Representative Body of the Church in Wales
- Formation: 24 April 1919; 106 years ago
- Legal status: Registered charity
- Purpose: Investment
- Headquarters: 2 Callaghan Square, Cardiff
- Region served: Wales
- Chairman: Professor Medwin Hughes
- Parent organization: Church in Wales
- Budget: £20.645 million (2018)
- Endowment: £709.583 million (2018)
- Website: www.churchinwales.org.uk/en/about-us/representative-body/

= Representative Body of the Church in Wales =

The Representative Body of the Church in Wales is a registered charity, regulated by the Charity Commission for England and Wales, responsible for holding property and assets on behalf of the Church in Wales. It was set up in 1917 to oversee the financial arrangements of the new province of the Anglican Communion when the Church in Wales split off from the Church of England in 1920.

==History==
The Church in Wales was created in 1920 under the Welsh Church Act 1914. It is not only a disestablished church but was also disendowed at that time, although it was permitted to retain any post-1662 endowments. The Representative Body had been set up in 1917, so that it could hold the church property and any remaining endowments in trust for the clergy and laity. It was also tasked with the administration of the finances of the church and the pension fund. There was an urgent need for more sources of income and an appeal in 1935 to church members raised £750,000, with a further £600,000 being raised in the 1950s. This enabled the Representative Body to subsidise diocesan funds by up to 70%, but by 2011, income had lagged expenditure, and the subsidy had reduced to 30% of the diocesan costs.

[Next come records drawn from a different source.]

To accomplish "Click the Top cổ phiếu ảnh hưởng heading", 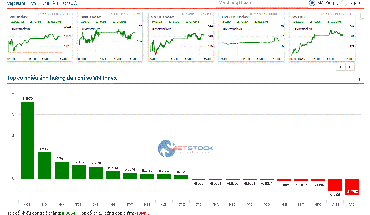I will 62,78.
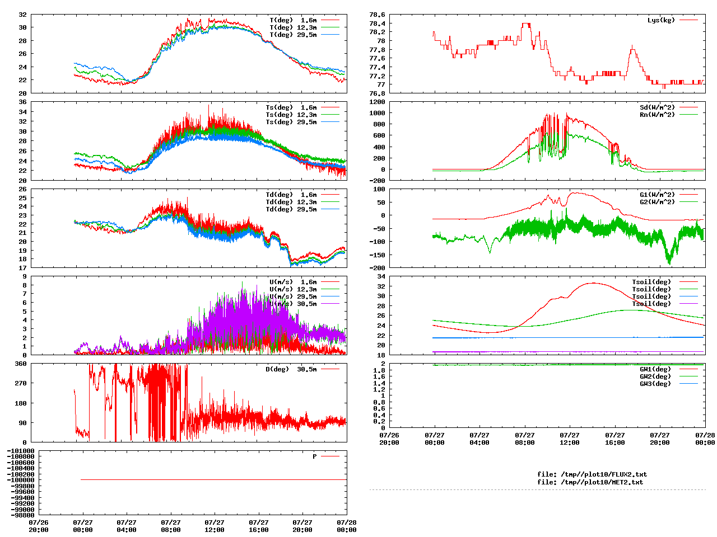The image size is (717, 537).
Task: Click the Td(deg) 29.5m legend label
Action: [x=291, y=209]
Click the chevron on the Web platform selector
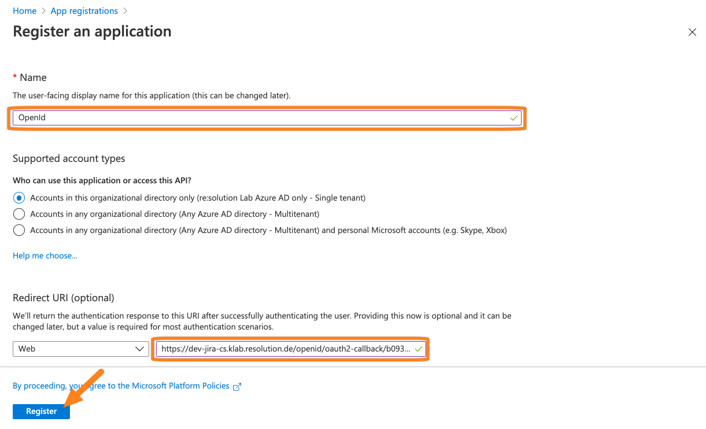 pyautogui.click(x=139, y=349)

==The Representative Body==
The Representative Body of the Church in Wales is the central administrative body of the Church in Wales. Its primary function is to manage the Church's financial assets but it also provides centralised support services to the bishops, archdeacons, clergy and lay staff employed by the Church. These services include financial, property, human resources, ICT services and legal support. Its somewhat misleading title - unlike the Governing Body, it is not a representative decision-making body - is derived from the fact that under the Welsh Church Act 1914 the bishops, clergy and laity were required to set up a body to "represent" them, and then to hold property which was transferred to them by the Welsh Church Commissioners.

==Structure==
Membership of the Representative Body includes the chairman of the Diocesan Board of Finance of each of the member dioceses, the Chairman of the Standing Committee of the Governing Body, the Archbishop of Wales, one cleric and one lay person elected by the Diocesan Conference of each diocese, up to four members nominated by the Bench of Bishops and up to two co-opted members. Clerical members need to hold or have held an ecclesiastical office in the Church in Wales or a licence from a Welsh Diocesan Bishop. Lay members need to be between the ages of eighteen and seventy-five. The Representative Body normally meets three times a year. Membership is for a three-year term and members are also expected to sit on one of the subcommittees, which meet two to four times per year.

==Media==
The Representative Body found itself to be the centre of media attention in Spring 2017 when it announced the moving of its headquarters from Cathedral Road, Cardiff, to Callaghan Square. Some churchpeople felt the move was quite an expense, while the Representative Body maintained its current buildings were unfit for purpose and a move was necessary. The move went ahead in September 2017.